--- START ---
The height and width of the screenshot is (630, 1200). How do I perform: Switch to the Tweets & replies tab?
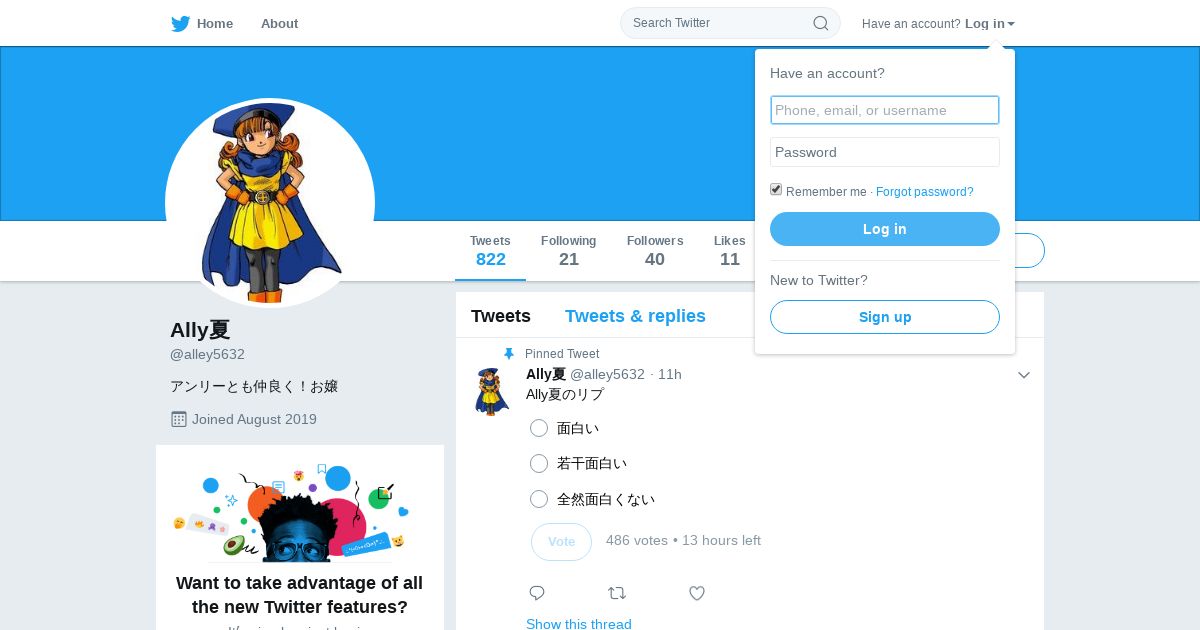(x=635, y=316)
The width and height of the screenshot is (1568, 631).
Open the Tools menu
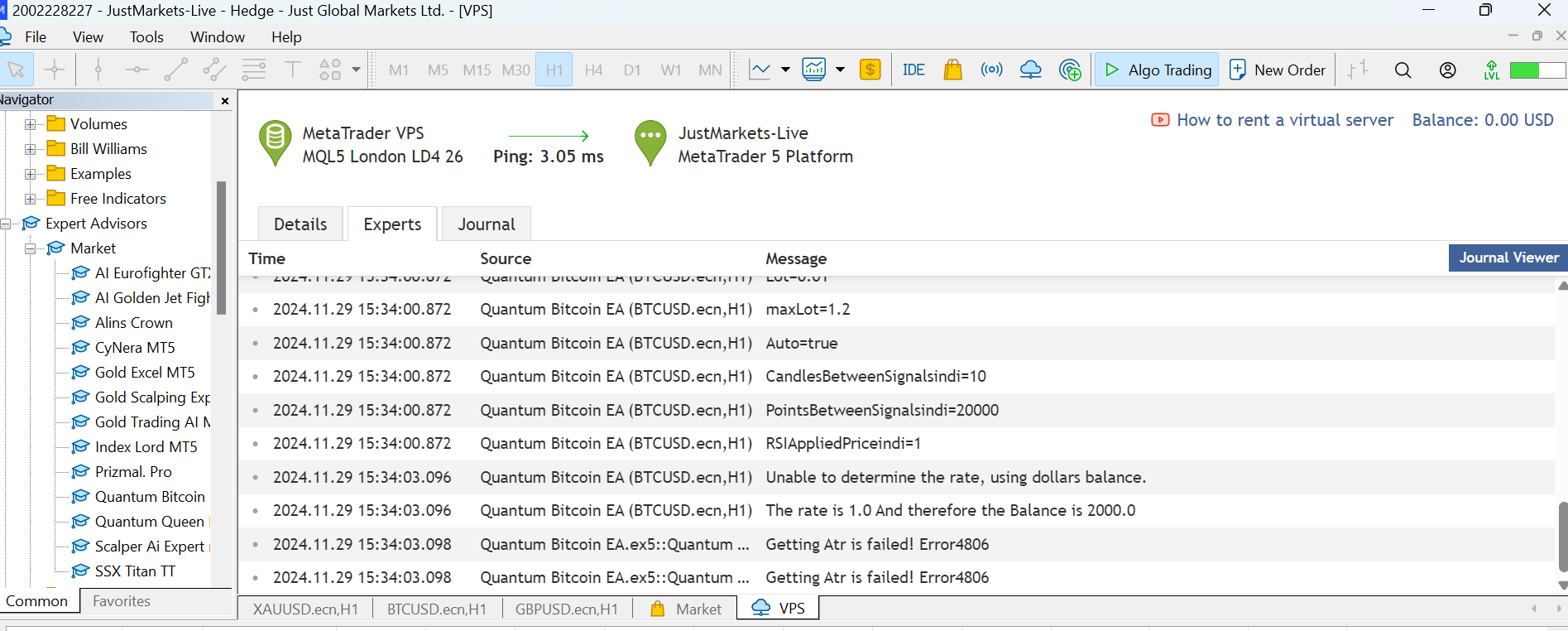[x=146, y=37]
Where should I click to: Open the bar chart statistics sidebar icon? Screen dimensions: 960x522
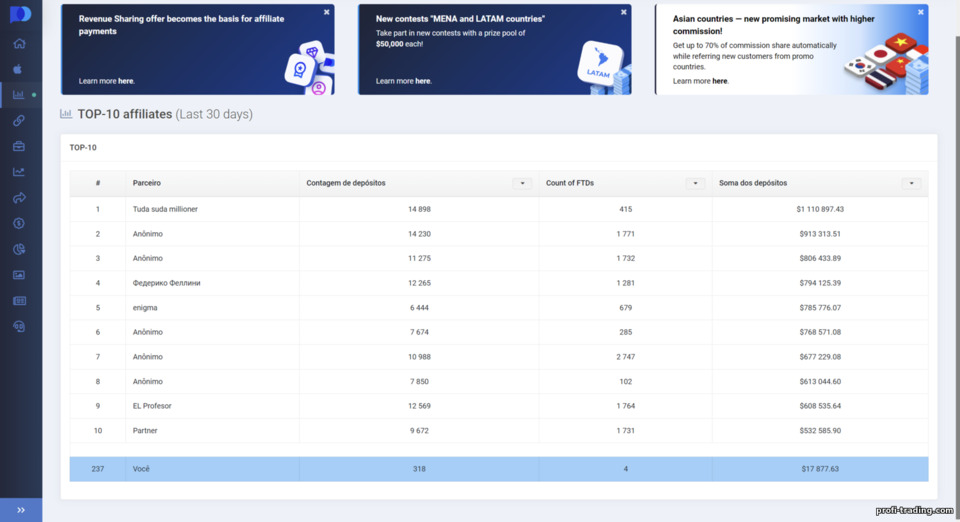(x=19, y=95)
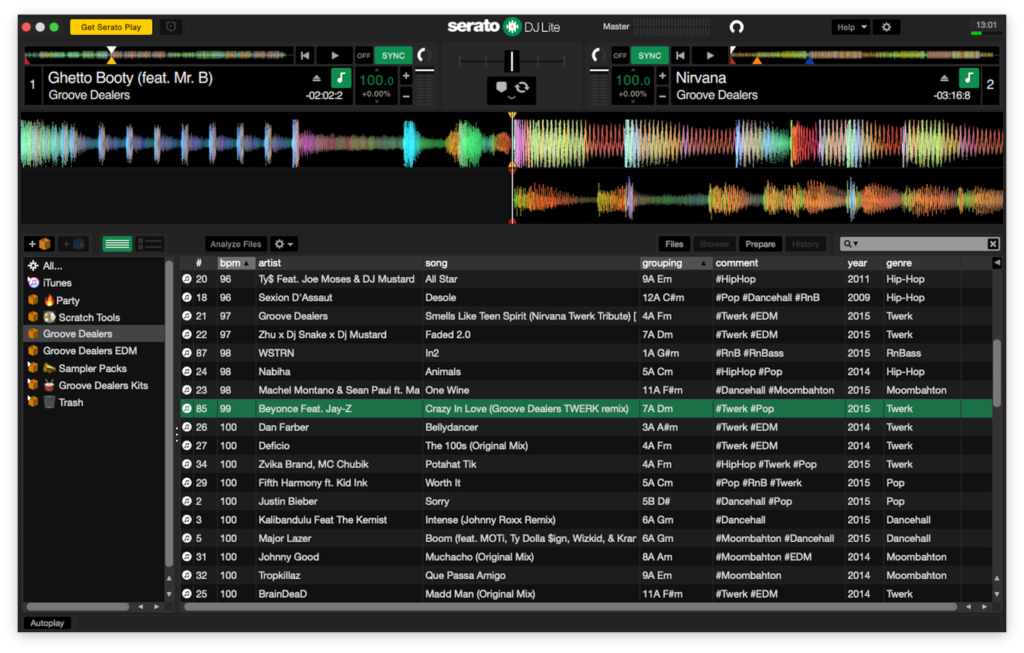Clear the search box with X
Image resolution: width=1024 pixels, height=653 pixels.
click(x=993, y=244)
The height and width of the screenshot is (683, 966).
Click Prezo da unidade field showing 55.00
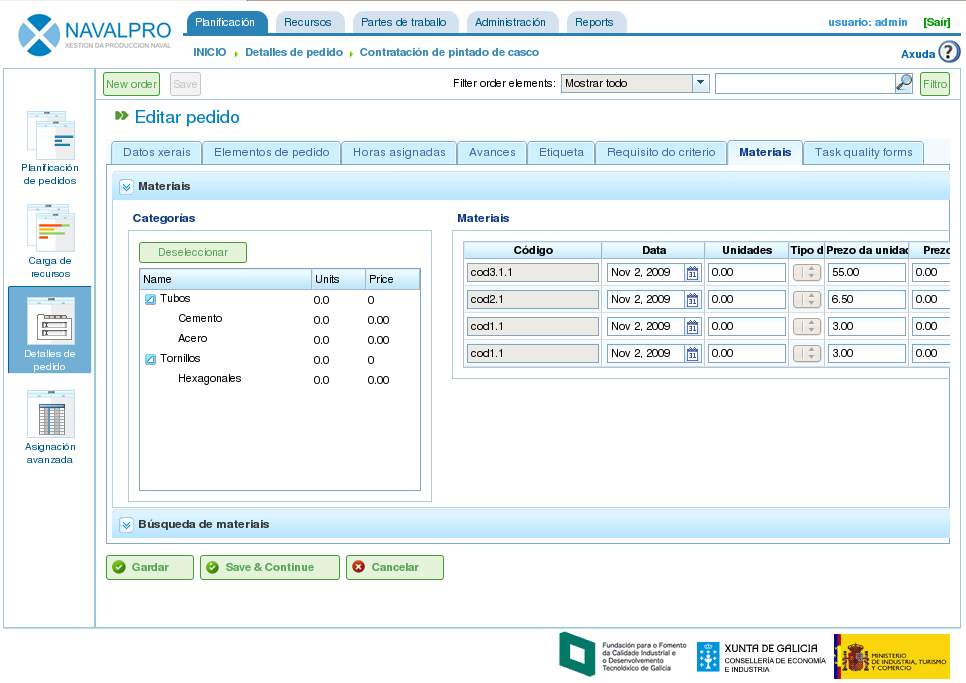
--- END ---
Output the records above as they stand, from the first line to the line with "The height and width of the screenshot is (683, 966).", inclusive, and exclude the pictures.

> [SOLUTION TO THIS TASK]
The height and width of the screenshot is (630, 1200). How do I perform: Switch to the Tweets & replies tab?
(x=635, y=316)
The width and height of the screenshot is (1568, 631).
Open the Tools menu
[x=146, y=37]
Where should I click to: Open the bar chart statistics sidebar icon? Screen dimensions: 960x522
(x=19, y=95)
Clear the search box with X
Image resolution: width=1024 pixels, height=653 pixels.
click(x=993, y=244)
The height and width of the screenshot is (683, 966).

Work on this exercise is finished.